Publication information
- Publisher: IPC Media (Fleetway) to 1999, thereafter Rebellion Developments
- First appearance: 2000 AD Prog 671 (1990)
- Created by: John Tomlinson

In-story information
- Abilities: Variety of weapons designed specifically to counter the dead.

= Armoured Gideon =

Armoured Gideon is a comics character (and their eponymous story) who first appeared in British science fiction anthology 2000 AD. The stories were written by John Tomlinson, with art by Simon Jacob.

==Fictional character biography==

Armoured Gideon is a robot created by a race known as The Silent Ones to prevent evil beings escaping from a parallel dimension to that of Earth's. Gideon is armed with a wide variety of weaponry to destroy anything it finds trying to escape the dimension known as "The Edge". When Gideon attacks, he does so uttering the word "Annihilate!"

In 2018 the character made a surprise return to 2000AD after nearly 25 years in the series "The Order".

==Other major characters==

A counterpart to Gideon was created called Armoured Jerubaal. Jerubaal was meant to carry out the same task as Gideon (using its own catch phrase, "Obliterate!"), but disabled Gideon to win the favour of their creators, The Silent Ones, by guarding "The Edge" itself. Jerubaal was however, overcome by the beings inhabiting "The Edge" and buried on Earth. When it re-emerged in Gideon's debut story, damaged heavily and bent on revenge, Gideon came to Earth and destroyed it.

**MATERIAL**.

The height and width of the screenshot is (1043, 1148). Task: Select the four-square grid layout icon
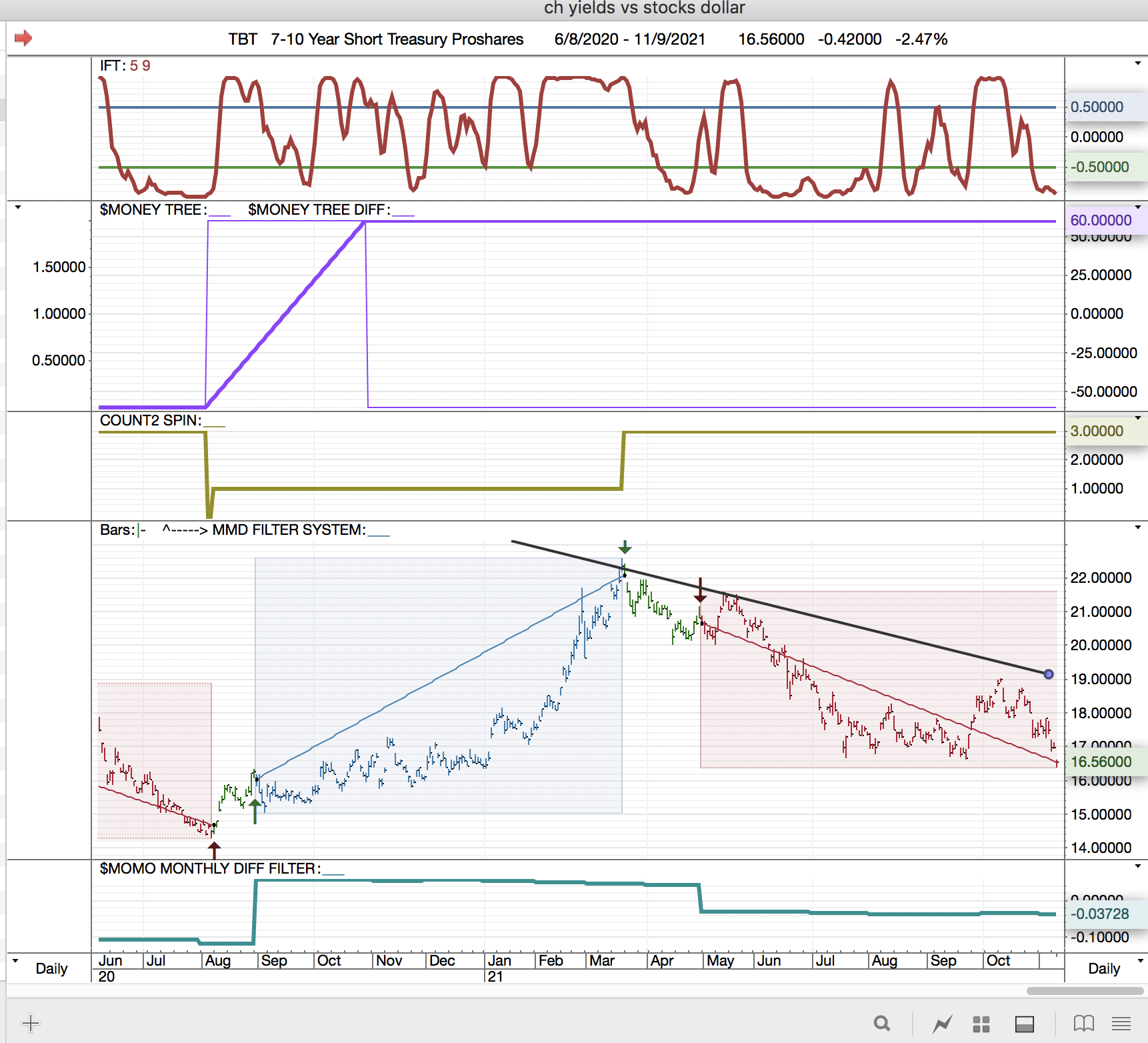pyautogui.click(x=981, y=1024)
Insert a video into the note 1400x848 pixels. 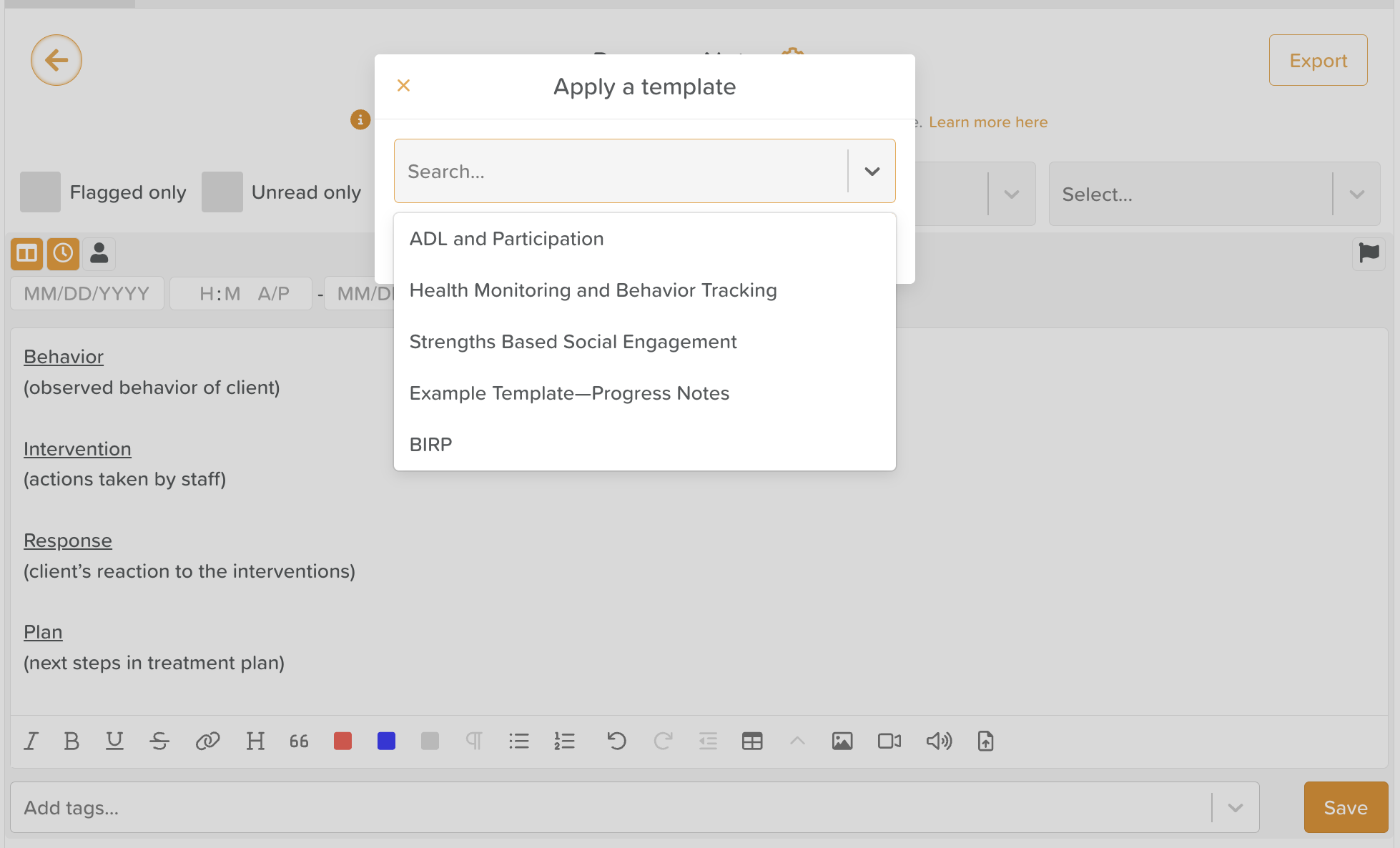pos(888,741)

**REQUEST**.
Answer these from the Armoured Gideon text:
(a) In which issue did the character first appear?
(b) What word does Gideon say when it attacks?
(c) Where was Armoured Jerubaal buried after being overcome?

**CORRECT RESULT**.
(a) 2000 AD Prog 671 (1990)
(b) "Annihilate!"
(c) On Earth